Posing such questions will not reveal any consistent trend in James's art from sketchy romances to "photographic realism," but will shed light on two important novels, Roderick Hudson (1875) and The Tragic Muse (1890). The first of these works emerged from an extended Hawthornian apprenticeship, while the second arrived when James was balancing his desire to write novels with a relatively new ambition to write for the London stage. The attempt to write drama famously ended with the spectacular failure of Guy Domville (1895). But in both Roderick Hudson and The Tragic Muse, James dramatizes the production of varied art forms, from sculpture to portraiture to drama to photography, as inspiration and competition for the novelist's art. By the time of the New York Edition of his works (1907 - 1909), James sees photographs vying with verbal arts for the public's attention. In the Preface to The Golden Bowl, James tells us that "any text putting forth illustrative claims" and getting eclipsed by visual illustrations, is thereby "finding itself elbowed, on that ground, by another and a competitive process" (ix). Photographs, which had attracted Hawthorne's curiosity as shadowy daguerreotypes, seem sixty years later to apply pressure to literature itself. For all of the feats that photography's advocates claimed it could perform, why was James much more likely to see painting or sketching as metonymy for fiction? For all of photography's technological advancement between 1850 and 1910, why does Hawthorne conclude his career, in The Marble Faun, and James begin his career, in Roderick Hudson, turning away from photographs and focusing on sculpture? This chapter's opening section attempts to account for the choice to represent the ancient art, and for the influence of a "pure" predecessor, in an age of photographic fidelity and tainted reproductions. . . .

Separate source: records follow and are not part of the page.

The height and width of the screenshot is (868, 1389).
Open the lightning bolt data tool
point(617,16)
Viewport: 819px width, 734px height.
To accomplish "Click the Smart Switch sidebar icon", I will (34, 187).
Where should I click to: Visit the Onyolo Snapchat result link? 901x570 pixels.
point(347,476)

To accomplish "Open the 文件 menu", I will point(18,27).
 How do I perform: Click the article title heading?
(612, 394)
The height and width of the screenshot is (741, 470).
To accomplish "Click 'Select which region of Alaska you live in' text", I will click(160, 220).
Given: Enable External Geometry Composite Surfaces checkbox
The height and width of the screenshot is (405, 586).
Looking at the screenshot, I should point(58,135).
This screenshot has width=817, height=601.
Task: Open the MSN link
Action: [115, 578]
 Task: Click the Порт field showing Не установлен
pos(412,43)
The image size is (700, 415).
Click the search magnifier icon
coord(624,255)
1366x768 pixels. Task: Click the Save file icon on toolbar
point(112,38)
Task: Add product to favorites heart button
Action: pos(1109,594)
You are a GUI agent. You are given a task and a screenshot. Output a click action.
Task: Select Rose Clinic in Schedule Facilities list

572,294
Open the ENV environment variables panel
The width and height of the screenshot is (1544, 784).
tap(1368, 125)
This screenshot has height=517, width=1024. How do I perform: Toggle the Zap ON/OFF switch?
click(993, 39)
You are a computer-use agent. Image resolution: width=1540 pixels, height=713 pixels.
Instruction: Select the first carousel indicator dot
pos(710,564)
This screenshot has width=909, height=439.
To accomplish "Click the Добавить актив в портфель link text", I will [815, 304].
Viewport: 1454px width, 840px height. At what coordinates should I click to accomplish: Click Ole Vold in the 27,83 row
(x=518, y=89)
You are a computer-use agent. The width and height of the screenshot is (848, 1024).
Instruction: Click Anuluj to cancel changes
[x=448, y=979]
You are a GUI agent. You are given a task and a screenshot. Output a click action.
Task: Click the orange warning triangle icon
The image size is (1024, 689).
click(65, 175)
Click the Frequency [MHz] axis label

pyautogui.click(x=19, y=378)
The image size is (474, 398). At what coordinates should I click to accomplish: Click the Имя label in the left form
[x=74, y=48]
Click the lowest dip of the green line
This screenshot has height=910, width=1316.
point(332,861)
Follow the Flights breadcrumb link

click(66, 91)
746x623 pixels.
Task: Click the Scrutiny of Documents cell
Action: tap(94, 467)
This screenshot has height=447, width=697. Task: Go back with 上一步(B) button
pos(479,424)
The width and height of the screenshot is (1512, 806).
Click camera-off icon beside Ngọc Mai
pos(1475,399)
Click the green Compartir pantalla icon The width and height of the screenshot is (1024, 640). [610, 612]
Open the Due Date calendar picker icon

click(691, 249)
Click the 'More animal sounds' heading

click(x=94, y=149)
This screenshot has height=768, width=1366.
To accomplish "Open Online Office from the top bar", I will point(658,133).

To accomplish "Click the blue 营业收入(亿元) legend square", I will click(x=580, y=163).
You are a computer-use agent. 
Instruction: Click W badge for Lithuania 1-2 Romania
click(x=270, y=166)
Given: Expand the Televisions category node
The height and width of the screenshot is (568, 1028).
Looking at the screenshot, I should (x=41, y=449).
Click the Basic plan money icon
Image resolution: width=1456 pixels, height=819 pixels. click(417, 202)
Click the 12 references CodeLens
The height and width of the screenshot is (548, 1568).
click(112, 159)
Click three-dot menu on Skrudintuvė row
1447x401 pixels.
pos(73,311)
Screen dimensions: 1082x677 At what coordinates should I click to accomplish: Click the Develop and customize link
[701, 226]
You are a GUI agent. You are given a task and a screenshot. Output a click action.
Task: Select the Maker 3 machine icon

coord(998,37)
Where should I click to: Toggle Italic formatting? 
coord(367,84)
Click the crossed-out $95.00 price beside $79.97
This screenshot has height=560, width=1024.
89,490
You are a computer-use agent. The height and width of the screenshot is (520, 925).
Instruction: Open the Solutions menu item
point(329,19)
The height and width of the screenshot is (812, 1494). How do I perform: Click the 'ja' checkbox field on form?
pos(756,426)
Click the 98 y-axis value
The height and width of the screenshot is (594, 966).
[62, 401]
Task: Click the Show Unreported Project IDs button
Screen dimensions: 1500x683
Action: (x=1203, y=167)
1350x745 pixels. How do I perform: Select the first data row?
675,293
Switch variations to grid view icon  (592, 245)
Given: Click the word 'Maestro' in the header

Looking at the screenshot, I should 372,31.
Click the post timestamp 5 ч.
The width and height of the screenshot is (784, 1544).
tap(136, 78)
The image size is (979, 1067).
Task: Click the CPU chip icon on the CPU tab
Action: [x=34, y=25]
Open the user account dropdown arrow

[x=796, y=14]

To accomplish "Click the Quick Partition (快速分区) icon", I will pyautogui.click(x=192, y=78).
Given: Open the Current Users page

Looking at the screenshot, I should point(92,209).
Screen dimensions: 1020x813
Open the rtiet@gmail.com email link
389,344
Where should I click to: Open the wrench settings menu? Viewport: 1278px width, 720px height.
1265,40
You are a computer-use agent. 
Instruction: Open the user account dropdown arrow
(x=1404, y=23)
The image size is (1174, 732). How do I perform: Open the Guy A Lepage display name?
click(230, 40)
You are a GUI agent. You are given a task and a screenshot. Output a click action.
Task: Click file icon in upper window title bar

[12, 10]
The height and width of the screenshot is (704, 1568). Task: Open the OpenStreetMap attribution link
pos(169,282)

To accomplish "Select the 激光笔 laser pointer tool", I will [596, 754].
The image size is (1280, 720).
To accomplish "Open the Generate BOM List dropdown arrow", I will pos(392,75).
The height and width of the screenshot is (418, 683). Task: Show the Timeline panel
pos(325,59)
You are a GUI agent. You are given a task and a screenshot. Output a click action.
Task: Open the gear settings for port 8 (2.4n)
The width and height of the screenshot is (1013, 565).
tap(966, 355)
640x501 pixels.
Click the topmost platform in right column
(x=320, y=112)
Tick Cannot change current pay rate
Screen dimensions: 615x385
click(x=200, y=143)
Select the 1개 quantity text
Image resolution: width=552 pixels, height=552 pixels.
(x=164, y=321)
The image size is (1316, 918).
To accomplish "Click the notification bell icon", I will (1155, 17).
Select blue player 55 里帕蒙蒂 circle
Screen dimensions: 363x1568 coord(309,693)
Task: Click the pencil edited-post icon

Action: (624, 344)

1. For information regarding Hawthorne's silhouettes, paintings, and daguerreotypes, see my first chapter or Gollin, Portraits, 27 - 28. James discusses the daguerreotype Brady took of himself and his father in A Small Boy and Others (1913), p. 86 - 88. Leon Edel discusses the episode in terms of James family history, while Julie Grossman, Edward L Schwarzchild, and others read the episode as an indication of the young James's attitude toward early photography.

2. "Fidelity" had denoted "conjugal faithfulness" or "honesty and truthfulness" in individuals since the seventeenth century, and came in the eighteenth century to mean a translation's truth to the language of the original text. The Oxford English Dictionary records the first usages of the term to mean "the degree to which a sound or picture reproduced or transmitted by any device resembles the original" in the eighteen-seventies (OED vol 5, pp. 876 - 877). James, then, is one of the first to use the term in this relatively new coinage in his 1865 article in the North American Review.

3. Posnock and Peyser stand at either end of a debate over themes of nationalism and integration in James's work. Peyser's recent reading of utopian tendencies in American realist novels suggest that these works show "the emergence of a global culture haunted by nostalgia for secure national identities," which "large numbers of people had talked themselves into believing were the ones guaranteed by their birth in a particular nation" (19). Mobile, international tourists gained a retrospective appreciation for the identities that their national citizenship had once guaranteed them. But Posnock's reading of James's own international affiliations sees the novelist as "necessarily belated rather than aboriginal," and therefore "not drawn to the prelapsarian Eden of solitude and wholeness" but invested instead in "representation, the shifting ground where art and social behavior interact" and in "the primacy of imitation and theatricality" (Posnock 12). To Peyser, James yearns for the secure national identity he sees in Hawthorne's time, but in Posnock's view, James prefers the freedom of representation he gains from his "belated" status.